A potential government shutdown was avoided today following President Joe Biden signing off on legislation late Friday afternoon, extending government funding until Feb. 18. The bill-signing came following an eleventh-hour decision by Congress Thursday, before heading to the president’s desk today.
The move also averted potentially devastating impacts on the real estate industry.
December will be a busy time for lawmakers who still have another critical fiscal decision regarding the government’s debt limit, which is less than two weeks away, and efforts to pass the Build Back Better Act before the end of the year.

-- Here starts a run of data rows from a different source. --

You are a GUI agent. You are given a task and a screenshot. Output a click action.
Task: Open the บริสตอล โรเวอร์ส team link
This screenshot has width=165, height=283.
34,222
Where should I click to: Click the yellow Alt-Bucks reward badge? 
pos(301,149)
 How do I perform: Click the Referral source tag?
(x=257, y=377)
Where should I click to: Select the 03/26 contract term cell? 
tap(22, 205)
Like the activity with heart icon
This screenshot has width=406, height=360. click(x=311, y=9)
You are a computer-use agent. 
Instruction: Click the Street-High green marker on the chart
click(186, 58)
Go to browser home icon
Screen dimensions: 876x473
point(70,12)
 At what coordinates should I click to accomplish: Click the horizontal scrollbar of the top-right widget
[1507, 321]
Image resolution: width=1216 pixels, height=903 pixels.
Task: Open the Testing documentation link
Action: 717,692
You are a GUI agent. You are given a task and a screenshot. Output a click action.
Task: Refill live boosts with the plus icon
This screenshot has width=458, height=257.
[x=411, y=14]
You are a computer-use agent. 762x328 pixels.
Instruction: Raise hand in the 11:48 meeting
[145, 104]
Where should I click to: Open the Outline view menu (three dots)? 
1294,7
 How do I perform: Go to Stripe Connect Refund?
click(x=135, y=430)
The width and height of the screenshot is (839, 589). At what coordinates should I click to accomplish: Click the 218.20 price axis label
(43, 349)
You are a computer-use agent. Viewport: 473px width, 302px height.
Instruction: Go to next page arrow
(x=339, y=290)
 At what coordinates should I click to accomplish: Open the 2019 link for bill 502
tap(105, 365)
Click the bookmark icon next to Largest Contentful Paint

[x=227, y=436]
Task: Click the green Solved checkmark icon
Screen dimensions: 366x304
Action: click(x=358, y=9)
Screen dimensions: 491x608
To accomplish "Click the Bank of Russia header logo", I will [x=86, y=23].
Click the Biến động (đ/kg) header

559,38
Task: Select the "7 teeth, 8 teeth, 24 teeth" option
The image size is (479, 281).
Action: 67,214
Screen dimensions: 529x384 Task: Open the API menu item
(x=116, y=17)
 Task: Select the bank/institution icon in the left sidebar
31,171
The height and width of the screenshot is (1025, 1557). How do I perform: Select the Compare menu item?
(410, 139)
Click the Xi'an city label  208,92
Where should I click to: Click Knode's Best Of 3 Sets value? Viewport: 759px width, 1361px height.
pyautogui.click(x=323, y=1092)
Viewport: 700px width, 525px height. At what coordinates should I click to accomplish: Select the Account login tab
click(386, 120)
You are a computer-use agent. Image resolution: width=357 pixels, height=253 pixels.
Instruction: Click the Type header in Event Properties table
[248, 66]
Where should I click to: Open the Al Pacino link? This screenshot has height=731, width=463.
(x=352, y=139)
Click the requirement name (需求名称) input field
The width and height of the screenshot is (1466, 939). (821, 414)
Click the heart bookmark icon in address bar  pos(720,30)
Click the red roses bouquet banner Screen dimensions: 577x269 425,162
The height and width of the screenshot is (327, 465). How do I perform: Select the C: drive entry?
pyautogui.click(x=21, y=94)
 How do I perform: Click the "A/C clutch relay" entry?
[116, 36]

Democrats and Republicans hashed out a deal in October to temporarily extend the federal borrowing limit until Dec. 15 to avoid a looming default that would have dealt a crippling blow to the nation’s recovering economy.
With more than $8 trillion in mortgage debt backed by the federal government, the real estate industry is highly susceptible to market instability, according to an October statement from the National Association of REALTORS® (NAR) regarding debt ceiling negotiations.
At the time, NAR President Charlie Oppler encouraged Congress to continue working on a long-term debt ceiling.
“A debt default would unleash unnecessary and unknown harm on the economy and our 1.5 million members, most of whom are small business owners,” Oppler said.
The stakes of a deal not being reached are massive in real estate, says Matthew Gardner, chief economist at Seattle-based Windermere Real Estate.
“All of a sudden, if that occurs, then the full faith of the United States government disappears,” Gardner says, indicating that people would likely dump their holdings of treasury bills which could lead to a substantial surge in mortgage rates.
“You want to get back up to 18% mortgages again; that’s the way to do it,” Gardner continues. “Bottom line is if there is no trust in the government to get paid on your holdings of their debt, then you’re going to dump it, and there will be no buyers out there for it—at least not at the interest rate that would be normalized. Because of that, you’ll find that those yields will have to skyrocket to attract any form of would-be investors.”
While Gardner acknowledges that a federal default would be “a very scary situation to be in,” he isn’t ready to sound the alarms yet.
“We’ve hit the ceiling any number of times, and it’s one of those bizarre things where everyone gets worried about it, and miraculously at the last minute, it gets fixed,” he says.